In Boro Park, Brooklyn Councilmember Brad Lander condemned the EarlyLearn allocation for cutting off Beth Jacob, a decades-old Head Start program.

A spokesperson for the city’s Administration for Children’s Services (ACS), which oversees EarlyLearn, did not respond to repeated requests for comment submitted by the Forward.

Jewish communal officials contacted by the Forward said that they had never heard of B’Above.

The organization, founded in 1992, currently serves 1,100 students in Queens and Brooklyn at 19 sites. The number of students is set to triple and the number of sites will more than double when the EarlyLearn allocations go into effect in October.

According to Vogel, about a quarter of the children his organization currently serves are Jewish. Nearly half of the children Vogel expects to serve under the EarlyLearn allocations will be Jewish.

Vogel said that his organization had partnered with small yeshivas in Brooklyn, arranging to lease space for subsidized childcare programs in their buildings. Vogel said he had partnered with yeshivas serving a swath of Hasidic sects, including Satmar, Skver and Lubavitch.

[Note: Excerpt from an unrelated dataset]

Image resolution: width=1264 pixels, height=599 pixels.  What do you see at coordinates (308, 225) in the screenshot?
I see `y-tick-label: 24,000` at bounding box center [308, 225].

B’Above childcare centers are scheduled to open in Boro Park, Williamsburg and Crown Heights.

Some of the yeshivas had been reluctant to take government money to run childcare programs inside their buildings, Vogel said, due to concerns about running afoul of laws barring religious content in state-funded educational programming.

“I’ve encouraged many, many of the organizations to just go for it,” Vogel said. “They certainly qualify for the funding, and they should take advantage of it.”

Cultural education, Vogel said, is encouraged. Of ACS, Vogel said: “They understand that Orthodox Jews will have their challah and their foods, just like the other cultures, as long as it’s culture and not religion that’s being taught.”

Vogel, who lived for years in Boro Park before moving to Spring Valley, an Orthodox town in upstate New York, said that he is Hasidic but is not affiliated with any specific sect. He emphasized that his staff is multicultural and that his employees speak nine languages.

Vogel described his organization’s huge success in the EarlyLearn process as almost an accident. “That’s the way it happened to be. It wasn’t something by design beforehand. We won the 3,000 slots by merit, [by] hard work,” he said.